Sunday Morning

  1. Interactive Data Analysis Tool by Augmenting MATLAB with Semantic Objects by Changhyun Lee, Jaegul Choo, Duen Horng (Polo) Chau, and Haesun Park.

    The traditional data analysis tools support strong computational capabilities and numerous standard visualization techniques. However, they provide little visual interactions due to the fact that the tools maintain a wide applicability to diverse data domains, and thus any inherent meanings associated with the data domains are hardly allowed. To cover these limitations, we propose to augment Matlab, one of the widely used data analysis tools and computational languages, by imposing the capabilities of handling semantic objects so that diverse essential interaction capabilities could be allowed such as brushing-andlinking, details-on-demand, and dynamic interactive updating on visualization. In our demonstration, we will show our audience how to import semantic data, how visual interactions are occurred, and how these functionalities are convenient using the movie similarity graph data set.

  2. The MiningZinc Framework for Constraint-based Itemset Mining by Tias Guns, Anton Dries, Guido Tack, Siegfried Nijssen, and Luc De Raedt.

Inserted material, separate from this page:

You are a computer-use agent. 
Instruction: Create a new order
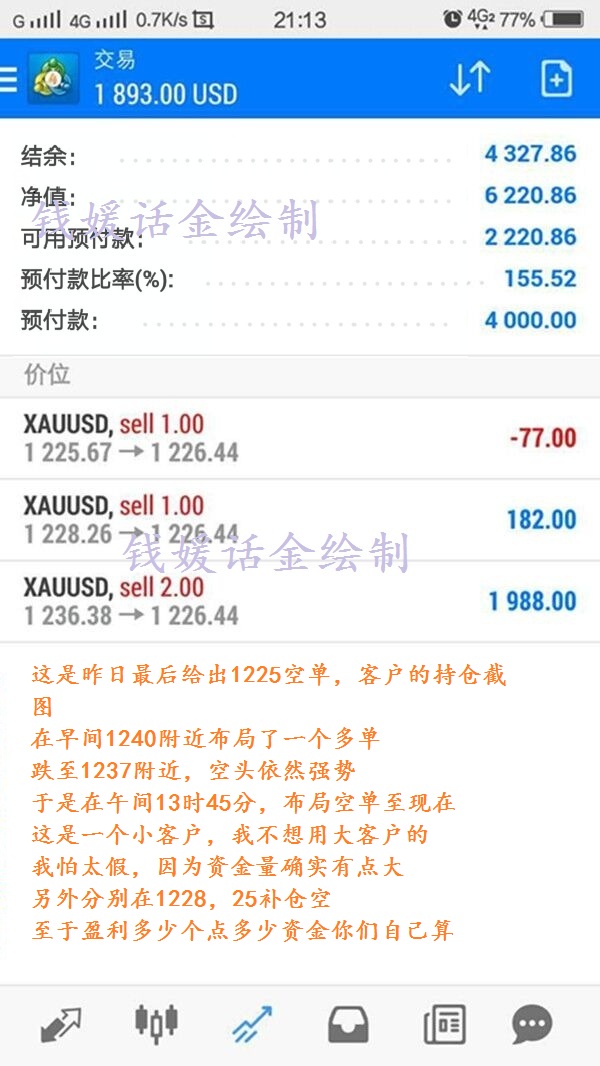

    We present MiningZinc, a novel system for constraint-based pattern mining. It provides a declarative approach to data mining, where a user specifies a problem in terms of constraints and the system employs advanced techniques to efficiently find solutions. Declarative programming and modeling are common in artificial intelligence and in database systems, but not so much in data mining; by building on ideas from these communities, MiningZinc advances the state-of-the-art of declarative data mining significantly. Key components of the MiningZinc system are (1) a high-level and natural language for formalizing constraint-based itemset mining problems in models, and (2) an infrastructure for executing these models, which supports both specialized mining algorithms as well as generic constraint solving systems. A use case demonstrates the generality of the language, as well as its flexibility towards adding and modifying constraints and data, and the use of different solution methods.

Monday Morning

  1. An Evaluation Framework for Temporal Subspace Clustering Approaches by Hardy Kremer, Stephan Günnemann, Arne Held, and Thomas Seidl.

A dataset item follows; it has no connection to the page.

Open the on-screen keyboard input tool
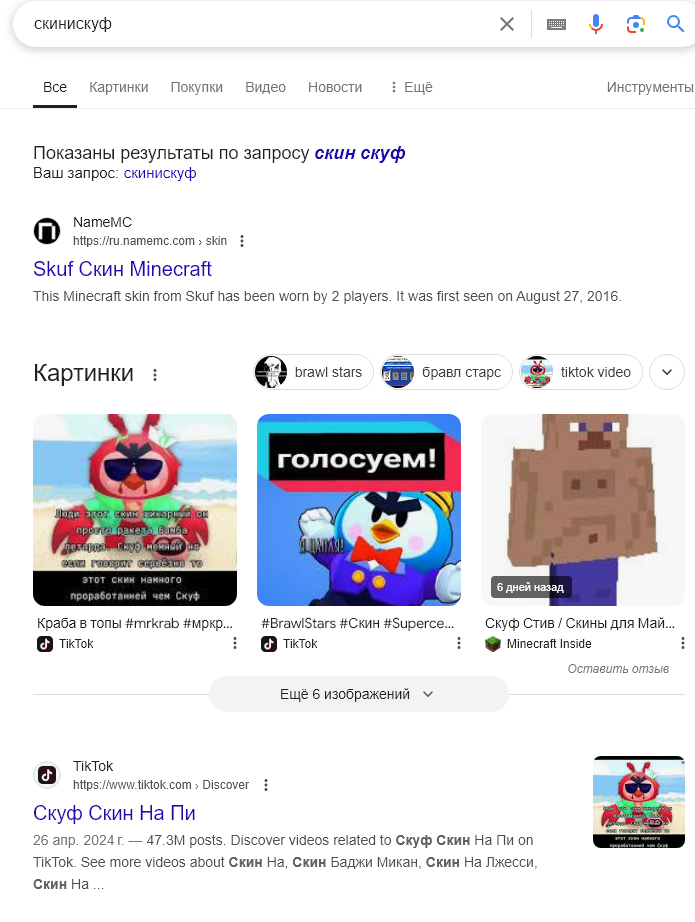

    Mining multivariate time series data by clustering is an important research topic. Time series can be clustered by standard approaches like k-means, or by advanced methods such as subspace clustering and triclustering. A problem with these new methods is the lack of a general evaluation scheme that can be used by researchers to understand and compare the algorithms; publications on new algorithms mostly use different datasets and evaluation measures in their experiments, making comparisons with other algorithms rather unfair.
    In this demonstration, we present our ongoing work on an experimental framework that offers the means for extensive visualization and evaluation of time series clustering algorithms. It includes a multitude of methods from different clustering paradigms such as fullspace clustering, subspace clustering, and triclustering. It provides a flexible data generator that can simulate different scenarios, especially for temporal subspace clustering. It offers external evaluation measures and visualization features that allow for effective analysis and better understanding of the obtained clusterings. Our demonstration system is available on our website.

  2. Demand Finder: Set Top Box Television Ad Targeting using a Novel Interactive Data Visualization System. byBrendan Kitts, Dyng Au, Brian Burdick, Jon Borchardt, Amanda Powter, and Todd Otis.

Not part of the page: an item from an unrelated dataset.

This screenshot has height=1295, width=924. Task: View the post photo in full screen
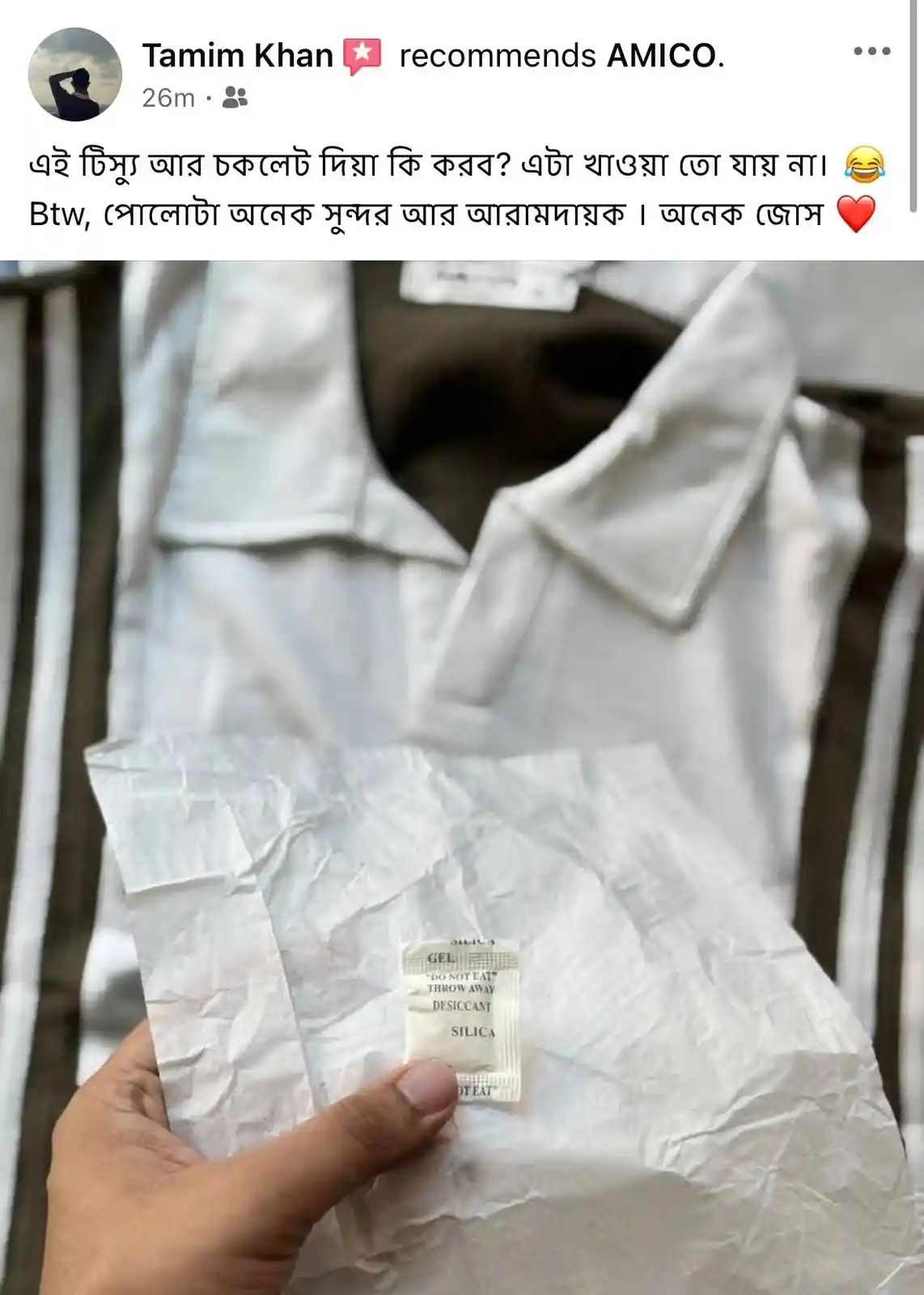462,728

    This paper will show how machine learning and data visualization techniques are being used to execute real television ad buys. We present an innovative data visualization tool which allows users to filter, histogram, and sort so as to identify the television inventory with highest value per dollar. Using the application users have been able to identify media that performs 50% better than previous campaigns as measured by phone response in several live television campaigns.

  3. SaferCity: a System for Detecting and Analyzing Incidents from Social Media by Michele Berlingerio, Francesco Calabrese, Giusy Di Lorenzo, Xiaowen Dong, Yiannis Gkoufas, and Dimitrios Mavroeidis.

    This paper presents a system to identify and characterise public safety related incidents from social media, and enrich the situational awareness that law enforcement entities have on potentially-unreported activities happening in a city. The system is based on a new spatio-temporal clustering algorithm that is able to identify and characterize relevant incidents given even a small number of social media reports. We present a web-based application exposing the features of the system, and demonstrate its usefulness in detecting, from Twitter, public safety related incidents occurred in New York City during the Occupy Wall Street protests.

Tuesday Morning

  1. NIM: Scalable Distributed Stream Processing System on Mobile Network Data by Lujia Pan, Jianfeng Qian, Caifeng He, Wei Fan, and Cheng He.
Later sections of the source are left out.